EXERCISE REQUIREMENTS
[1] In the passage below on tree-based farming and diets, list every benefit that trees on or around farms are said to provide.
[2] According to the passage below on tree-based farming and diets, what share of plant-based food intake do maize, rice and wheat account for?

PASSAGE PROVIDED
%%

Trees on or around farms can improve soil health, regulate microclimates, enhance carbon sequestration, and improve biodiversity at multiple scales. However, the ways in which tree-based farming systems affect the diets of rural populations is less well understood.
Today we are producing more food than ever before in history, and yet malnutrition is still the leading cause of poor health globally – a problem that has only been exacerbated by the recent COVID-19 pandemic.
Although technological advances in industrial agriculture have decreased global hunger in recent decades, the increase in food production has not necessarily resulted in healthier diets. In fact, agricultural expansion has increased global dependence on maize, rice and wheat, which are rich in calories but relatively low in micronutrients. Although humans can eat about 7,000 different plants for food, these three staple crops account for 50 percent of plant-based food intake.
Smallholder farmers in low-and middle-income countries produce much of the world’s food, yet these farming households also disproportionately suffer from poor diets. Food security and nutrition policies in these regions often focus on increasing agricultural production, either through intensification of existing production systems or expansion of cultivated land at the expense of forests and other biodiverse ecosystems. Yet, wild foods from forests and fallows can be an important source of micronutrients for smallholder farmers in these regions.

%%

DATA LISTING

%%

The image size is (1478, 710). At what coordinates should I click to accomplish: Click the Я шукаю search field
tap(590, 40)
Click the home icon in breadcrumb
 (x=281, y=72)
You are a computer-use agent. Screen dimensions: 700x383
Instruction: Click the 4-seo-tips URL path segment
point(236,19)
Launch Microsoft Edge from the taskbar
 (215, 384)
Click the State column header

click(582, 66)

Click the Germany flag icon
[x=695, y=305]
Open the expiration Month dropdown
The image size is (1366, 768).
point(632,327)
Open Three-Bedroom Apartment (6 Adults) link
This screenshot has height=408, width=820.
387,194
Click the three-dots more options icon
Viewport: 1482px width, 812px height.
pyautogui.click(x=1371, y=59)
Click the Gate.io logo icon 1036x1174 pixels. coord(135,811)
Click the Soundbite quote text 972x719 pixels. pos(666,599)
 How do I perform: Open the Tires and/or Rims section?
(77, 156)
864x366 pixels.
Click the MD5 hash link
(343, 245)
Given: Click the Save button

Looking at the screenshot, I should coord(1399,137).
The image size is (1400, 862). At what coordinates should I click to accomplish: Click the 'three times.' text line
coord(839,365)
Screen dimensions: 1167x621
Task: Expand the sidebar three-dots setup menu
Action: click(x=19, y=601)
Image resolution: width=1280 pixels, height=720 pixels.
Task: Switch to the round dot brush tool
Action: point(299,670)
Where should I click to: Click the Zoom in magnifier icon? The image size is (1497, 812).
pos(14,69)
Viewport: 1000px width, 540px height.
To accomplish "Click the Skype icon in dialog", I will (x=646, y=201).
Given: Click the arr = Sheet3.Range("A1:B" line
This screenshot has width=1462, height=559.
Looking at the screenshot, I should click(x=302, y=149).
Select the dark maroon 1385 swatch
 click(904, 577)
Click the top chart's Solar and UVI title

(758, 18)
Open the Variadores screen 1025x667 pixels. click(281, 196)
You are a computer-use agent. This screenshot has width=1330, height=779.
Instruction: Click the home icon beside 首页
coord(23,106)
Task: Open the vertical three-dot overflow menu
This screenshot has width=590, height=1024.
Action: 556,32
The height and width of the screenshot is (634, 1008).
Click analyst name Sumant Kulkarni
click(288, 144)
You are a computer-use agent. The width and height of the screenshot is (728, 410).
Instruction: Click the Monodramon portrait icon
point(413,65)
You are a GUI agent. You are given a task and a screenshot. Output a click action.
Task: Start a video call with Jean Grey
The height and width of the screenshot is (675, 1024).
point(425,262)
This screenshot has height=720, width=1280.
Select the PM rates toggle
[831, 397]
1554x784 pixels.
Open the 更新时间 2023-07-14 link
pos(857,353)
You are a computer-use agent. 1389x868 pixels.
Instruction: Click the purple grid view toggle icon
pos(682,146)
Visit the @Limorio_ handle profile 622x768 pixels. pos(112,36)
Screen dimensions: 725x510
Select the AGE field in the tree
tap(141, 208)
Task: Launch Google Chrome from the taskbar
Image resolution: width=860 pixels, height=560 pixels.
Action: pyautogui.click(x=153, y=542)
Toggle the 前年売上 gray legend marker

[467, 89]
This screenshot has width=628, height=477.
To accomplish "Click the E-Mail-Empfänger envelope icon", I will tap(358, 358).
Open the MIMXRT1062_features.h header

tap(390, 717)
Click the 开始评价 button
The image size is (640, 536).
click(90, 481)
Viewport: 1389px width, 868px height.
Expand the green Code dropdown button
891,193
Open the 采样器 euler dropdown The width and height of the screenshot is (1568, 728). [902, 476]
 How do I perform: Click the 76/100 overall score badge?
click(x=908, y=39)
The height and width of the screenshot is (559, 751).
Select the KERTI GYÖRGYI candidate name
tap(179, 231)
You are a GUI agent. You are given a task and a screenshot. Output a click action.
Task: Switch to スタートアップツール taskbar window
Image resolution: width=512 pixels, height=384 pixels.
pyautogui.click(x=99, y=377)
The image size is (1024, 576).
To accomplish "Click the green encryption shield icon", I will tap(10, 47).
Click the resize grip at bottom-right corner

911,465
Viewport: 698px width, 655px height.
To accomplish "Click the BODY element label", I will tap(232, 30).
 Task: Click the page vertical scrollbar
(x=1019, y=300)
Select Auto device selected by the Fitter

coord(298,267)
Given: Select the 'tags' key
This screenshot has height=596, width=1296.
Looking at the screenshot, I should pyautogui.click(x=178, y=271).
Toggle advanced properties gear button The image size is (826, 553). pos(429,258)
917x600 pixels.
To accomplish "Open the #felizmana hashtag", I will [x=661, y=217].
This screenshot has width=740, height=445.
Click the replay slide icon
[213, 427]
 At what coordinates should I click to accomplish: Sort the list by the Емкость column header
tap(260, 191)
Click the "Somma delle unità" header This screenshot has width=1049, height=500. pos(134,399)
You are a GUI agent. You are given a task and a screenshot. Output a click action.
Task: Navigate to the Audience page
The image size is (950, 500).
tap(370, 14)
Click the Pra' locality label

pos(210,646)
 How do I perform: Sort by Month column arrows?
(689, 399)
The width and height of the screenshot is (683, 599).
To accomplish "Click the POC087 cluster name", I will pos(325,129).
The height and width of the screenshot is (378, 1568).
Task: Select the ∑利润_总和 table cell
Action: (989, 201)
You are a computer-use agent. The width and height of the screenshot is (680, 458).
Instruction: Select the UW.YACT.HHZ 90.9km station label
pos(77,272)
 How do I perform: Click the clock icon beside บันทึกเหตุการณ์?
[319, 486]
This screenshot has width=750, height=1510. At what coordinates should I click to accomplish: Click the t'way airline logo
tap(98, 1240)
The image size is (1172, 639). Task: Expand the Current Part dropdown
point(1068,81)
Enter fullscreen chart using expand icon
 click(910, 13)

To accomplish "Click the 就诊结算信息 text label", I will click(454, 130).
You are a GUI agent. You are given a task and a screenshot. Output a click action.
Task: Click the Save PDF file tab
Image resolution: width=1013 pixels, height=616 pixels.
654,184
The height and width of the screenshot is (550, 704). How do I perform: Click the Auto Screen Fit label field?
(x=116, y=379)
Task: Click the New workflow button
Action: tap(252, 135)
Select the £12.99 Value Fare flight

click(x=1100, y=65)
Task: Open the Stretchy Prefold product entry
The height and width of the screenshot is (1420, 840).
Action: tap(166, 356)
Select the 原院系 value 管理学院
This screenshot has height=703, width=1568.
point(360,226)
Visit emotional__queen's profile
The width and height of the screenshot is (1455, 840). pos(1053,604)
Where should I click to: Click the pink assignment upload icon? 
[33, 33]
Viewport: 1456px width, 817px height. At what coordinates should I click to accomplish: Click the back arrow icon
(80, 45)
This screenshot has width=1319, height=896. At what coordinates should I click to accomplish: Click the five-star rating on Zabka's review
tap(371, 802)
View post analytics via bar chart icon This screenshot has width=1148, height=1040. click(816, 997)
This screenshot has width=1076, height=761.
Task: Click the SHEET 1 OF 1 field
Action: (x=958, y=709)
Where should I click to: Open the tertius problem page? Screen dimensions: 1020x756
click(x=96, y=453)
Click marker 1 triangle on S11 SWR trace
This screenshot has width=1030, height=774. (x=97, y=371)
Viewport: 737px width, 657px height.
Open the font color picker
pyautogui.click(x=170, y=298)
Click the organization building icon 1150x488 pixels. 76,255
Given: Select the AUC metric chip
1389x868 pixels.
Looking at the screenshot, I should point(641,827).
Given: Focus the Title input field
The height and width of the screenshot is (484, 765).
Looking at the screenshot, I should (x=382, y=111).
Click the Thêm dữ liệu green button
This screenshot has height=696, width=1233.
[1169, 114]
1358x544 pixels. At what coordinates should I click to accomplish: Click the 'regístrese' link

%%

PER-TASK ANSWERS
[1]
Improve soil health
Regulate microclimates
Enhance carbon sequestration
Improve biodiversity at multiple scales

[2] 50 percent